In the university café, I finally got to know my favourite baristas better, who normally had very little time for a chat as, at any time of day, dozens of students were crowding the bar for their quick shot of espresso just before the start of a lecture
It was January fifth in the year 2016 when I flew back to the Eternal City as the first of my very diverse group of international friends. I didn’t want to miss a moment of my exchange year in Rome. What I didn’t know was that the rest would only arrive sometime in the second half of January, as lectures would not commence before the beginning of February. Whereas I hadn’t been alone for a moment in Rome before the Christmas holidays, always running from party to daytrip to yet another party, now there was hardly anyone to go out with. Julia, my best friend from Brazil who was there and with whom I went to a party on the day after I returned, had an unfortunate fall that evening and was subsequently confined to the house with a badly injured knee and two crutches. And that’s how I found myself exploring the city on my own for the first time. I wandered through the old streets for hours, had my caffè macchiato at the world-famous café Sant’Eustachio – where coffee is made from home-roasted coffee beans and water that’s taken straight from an ancient aqueduct – and took the time to truly admire the artworks created by the street artists at Piazza Navona. The sky was a brilliant blue every day, chestnuts were roasted on every street corner giving off their distinctive winter fragrance and the music made by the buskers vibrated brighter than ever in the cold January air. I finally had the time and the peace of mind to read books on the balcony in the winter sunshine and I introduced my Italian roommates to the traditional Dutch stew (my stew adventure was a one-time culinary splurge however: the Italians liked it much more than I did). In the university café, I finally got to know my favourite baristas better, who normally had very little time for a chat as, at any time of day, dozens of students were crowding the bar for their quick shot of espresso just before the start of a lecture.

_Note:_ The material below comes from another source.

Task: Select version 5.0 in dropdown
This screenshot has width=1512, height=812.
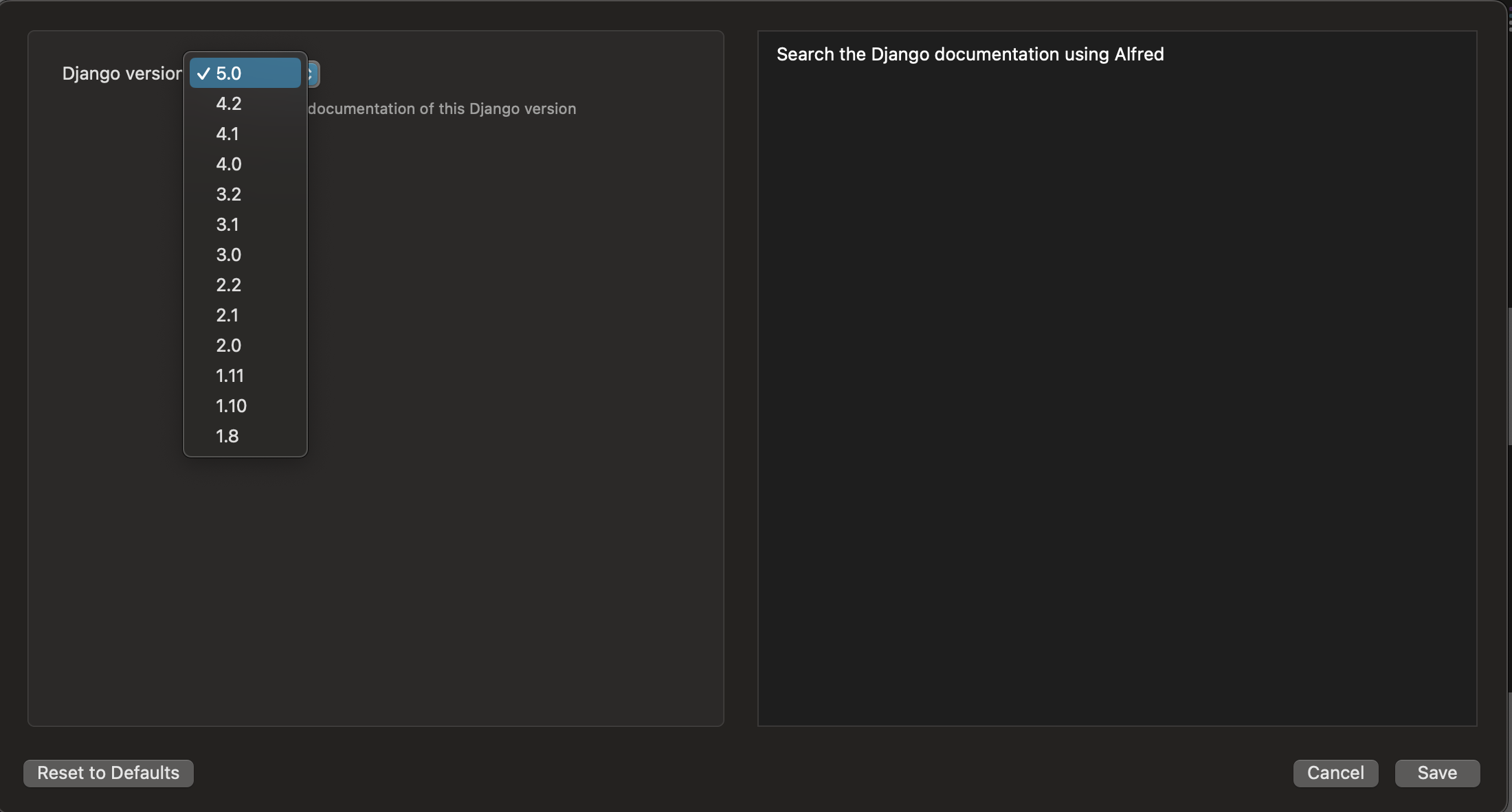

To my surprise, the Romans pondered nostalgically about that one night from 3 to 4 February 2012, when no less than 20 centimetres of snow fell and the most beautiful city in the world seemed like a gigantic film set at the crack of dawn
By the time my friends returned at the end of January, it was exceptionally warm. Eighteen degrees and abundant rays of sunshine gave us a taste of spring and we eagerly went out into the city. However, to my surprise, the Romans pondered nostalgically about that one night from 3 to 4 February 2012, when no less than 20 centimetres of snow fell and the most beautiful city in the world seemed like a gigantic film set at the crack of dawn. Very unusual, and all the more magical for the collective realisation that this was not likely to happen again soon.
The Italians and their exuberant way of describing things, in which superlatives are not shunned, must have spoken about a paradiso instead
Therefore, I do not believe that there was a Roman to be found who spoke of an inferno, a hell, that morning. The Italians and their exuberant way of describing things, in which superlatives are not shunned, must have spoken about a paradiso instead. A paradise on earth. The exact opposite of hell. And when I now google photos of a snow-covered Piazza Navona, Pantheon and Colosseum, I can only conclude that if this inverno (winter) was to be the inferno (hell) on earth, even the biggest summer fanatics like me have nothing to be afraid of. But that’s something I’ve known for a long time already, ever since that beautiful month of January in Rome five years ago.